About this task — Beneath this line are entries. Copy the range from the line with "[ANGERS japan] (260, 2342)" to the line with "Rob Portman (101, 706)", ends included, exactly; leave pictures out.

Material for this task —
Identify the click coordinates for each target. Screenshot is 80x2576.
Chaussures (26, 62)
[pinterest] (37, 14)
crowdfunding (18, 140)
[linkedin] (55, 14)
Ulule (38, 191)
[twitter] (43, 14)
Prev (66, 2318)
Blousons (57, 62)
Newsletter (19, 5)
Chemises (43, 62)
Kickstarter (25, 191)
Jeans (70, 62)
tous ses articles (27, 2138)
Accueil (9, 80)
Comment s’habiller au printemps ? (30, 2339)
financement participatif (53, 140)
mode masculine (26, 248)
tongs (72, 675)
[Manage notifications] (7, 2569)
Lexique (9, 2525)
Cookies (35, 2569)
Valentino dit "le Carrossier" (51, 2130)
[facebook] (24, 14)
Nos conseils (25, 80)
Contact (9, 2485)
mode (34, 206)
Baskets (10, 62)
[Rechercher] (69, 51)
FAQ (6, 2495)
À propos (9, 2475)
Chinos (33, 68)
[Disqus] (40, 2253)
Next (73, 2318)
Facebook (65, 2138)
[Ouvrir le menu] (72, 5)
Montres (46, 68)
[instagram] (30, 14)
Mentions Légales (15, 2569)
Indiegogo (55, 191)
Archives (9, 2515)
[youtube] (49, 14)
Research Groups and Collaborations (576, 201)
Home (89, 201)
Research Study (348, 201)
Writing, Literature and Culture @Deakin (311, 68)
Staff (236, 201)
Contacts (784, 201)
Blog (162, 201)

* * *

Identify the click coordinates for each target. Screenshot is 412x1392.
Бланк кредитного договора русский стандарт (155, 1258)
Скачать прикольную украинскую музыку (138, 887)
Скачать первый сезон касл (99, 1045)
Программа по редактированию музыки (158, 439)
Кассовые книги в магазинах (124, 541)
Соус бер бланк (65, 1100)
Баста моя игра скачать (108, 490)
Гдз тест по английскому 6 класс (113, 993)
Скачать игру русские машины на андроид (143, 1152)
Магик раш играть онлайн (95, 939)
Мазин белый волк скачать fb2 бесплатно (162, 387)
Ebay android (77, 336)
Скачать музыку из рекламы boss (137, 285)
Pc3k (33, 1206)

---

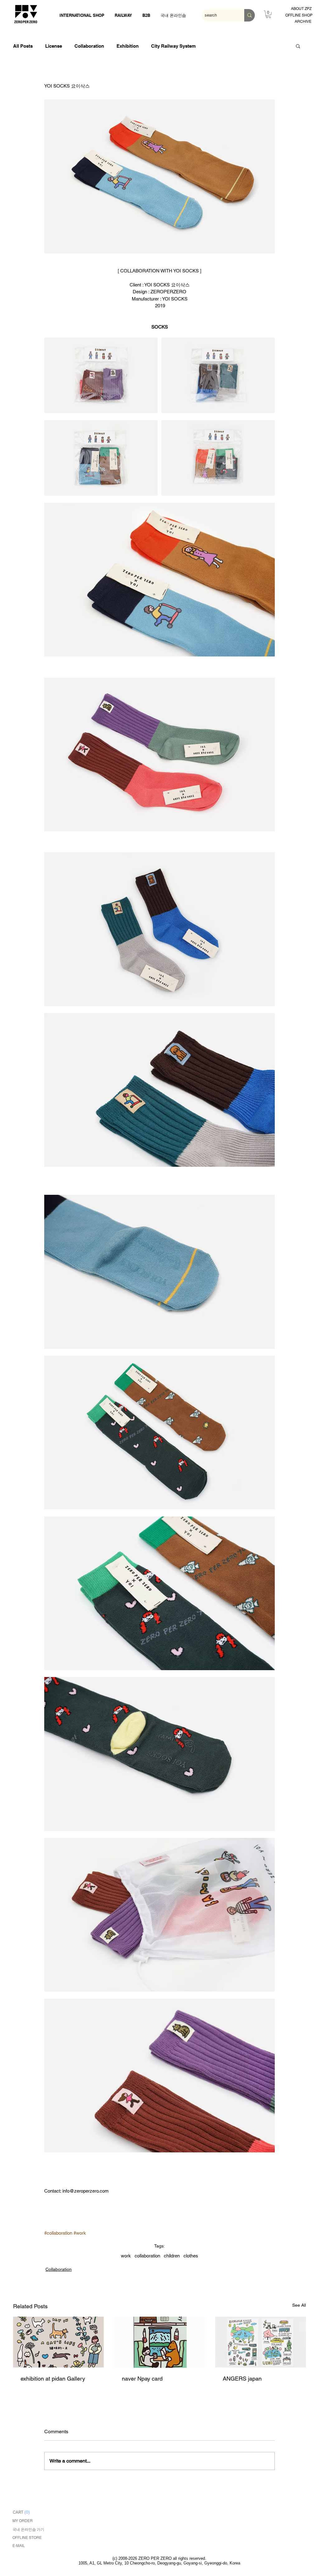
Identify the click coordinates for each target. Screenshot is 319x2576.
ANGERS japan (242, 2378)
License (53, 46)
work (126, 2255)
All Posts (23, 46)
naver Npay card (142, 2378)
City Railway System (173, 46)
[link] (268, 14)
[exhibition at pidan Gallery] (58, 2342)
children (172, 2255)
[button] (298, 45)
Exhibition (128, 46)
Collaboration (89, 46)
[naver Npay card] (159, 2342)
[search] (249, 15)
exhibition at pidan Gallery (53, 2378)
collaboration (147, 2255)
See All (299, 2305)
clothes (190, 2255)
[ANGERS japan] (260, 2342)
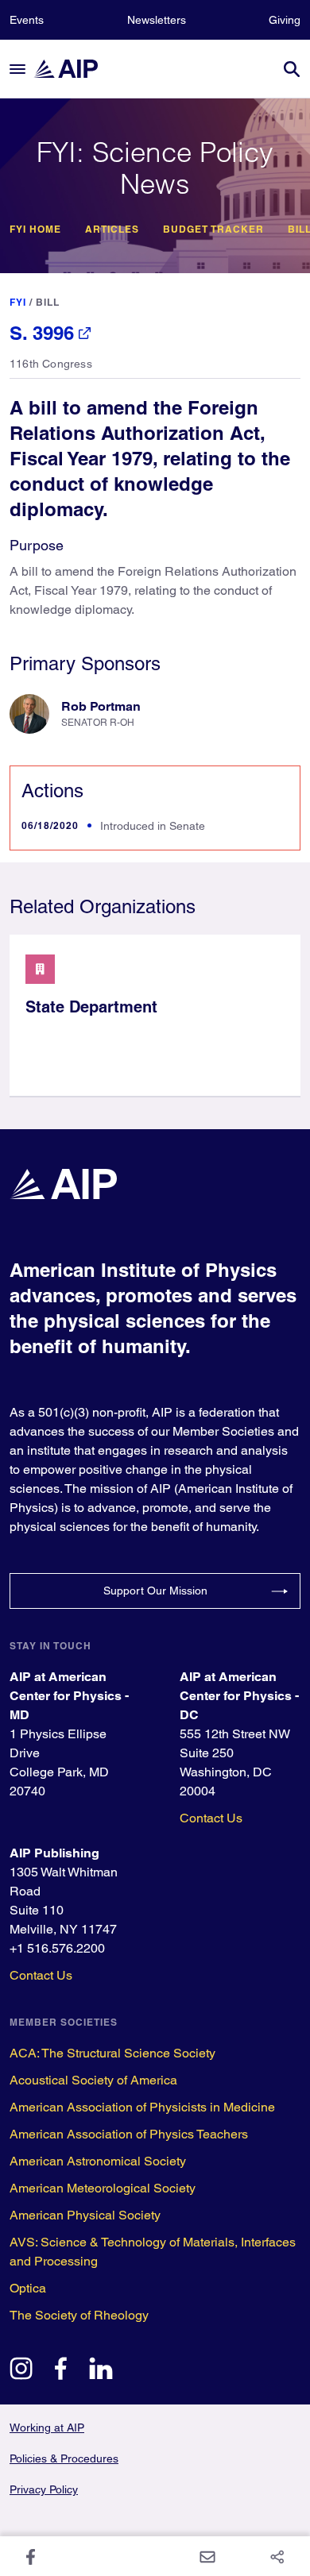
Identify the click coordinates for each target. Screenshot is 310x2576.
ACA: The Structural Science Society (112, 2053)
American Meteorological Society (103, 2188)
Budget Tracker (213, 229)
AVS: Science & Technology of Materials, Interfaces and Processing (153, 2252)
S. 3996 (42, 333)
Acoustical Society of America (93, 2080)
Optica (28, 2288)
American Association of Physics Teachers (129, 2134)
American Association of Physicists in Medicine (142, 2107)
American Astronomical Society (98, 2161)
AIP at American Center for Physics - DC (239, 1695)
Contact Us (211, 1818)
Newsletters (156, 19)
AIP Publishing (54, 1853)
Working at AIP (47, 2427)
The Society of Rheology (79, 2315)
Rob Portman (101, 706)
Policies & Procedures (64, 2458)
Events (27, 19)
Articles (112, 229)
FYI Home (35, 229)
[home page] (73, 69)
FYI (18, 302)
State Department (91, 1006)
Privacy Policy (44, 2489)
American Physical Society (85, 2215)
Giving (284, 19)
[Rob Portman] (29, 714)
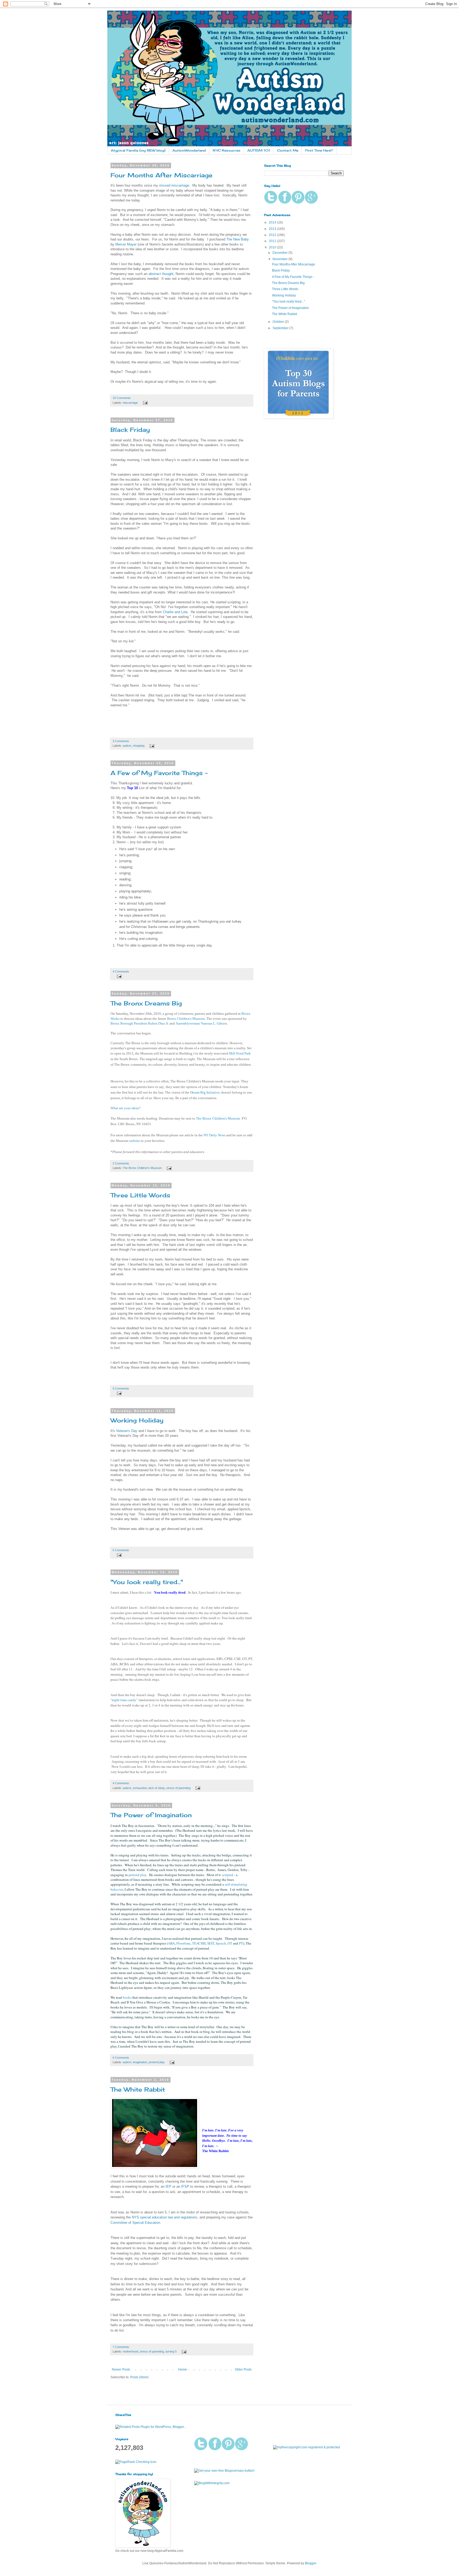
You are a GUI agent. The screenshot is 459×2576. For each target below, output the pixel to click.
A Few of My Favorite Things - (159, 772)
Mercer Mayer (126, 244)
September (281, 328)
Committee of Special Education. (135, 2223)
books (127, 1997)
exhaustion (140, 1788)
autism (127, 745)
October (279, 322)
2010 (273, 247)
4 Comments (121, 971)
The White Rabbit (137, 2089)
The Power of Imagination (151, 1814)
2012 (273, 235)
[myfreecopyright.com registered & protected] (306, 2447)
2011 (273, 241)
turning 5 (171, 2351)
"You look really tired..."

Solution to this problem —
[ANGERS japan] (260, 2342)
Identify the click coordinates for each target. Screenshot is 310x2576.
ACA: The Structural Science Society (112, 2053)
American Meteorological Society (103, 2188)
Budget Tracker (213, 229)
AVS: Science & Technology of Materials, Interfaces and Processing (153, 2252)
S. 3996 (42, 333)
Acoustical Society of America (93, 2080)
Optica (28, 2288)
American Association of Physics Teachers (129, 2134)
American Association of Physicists in Medicine (142, 2107)
American Astronomical Society (98, 2161)
AIP at American Center for Physics - DC (239, 1695)
Contact Us (211, 1818)
Newsletters (156, 19)
AIP Publishing (54, 1853)
Working at AIP (47, 2427)
The Society of Rheology (79, 2315)
Rob Portman (101, 706)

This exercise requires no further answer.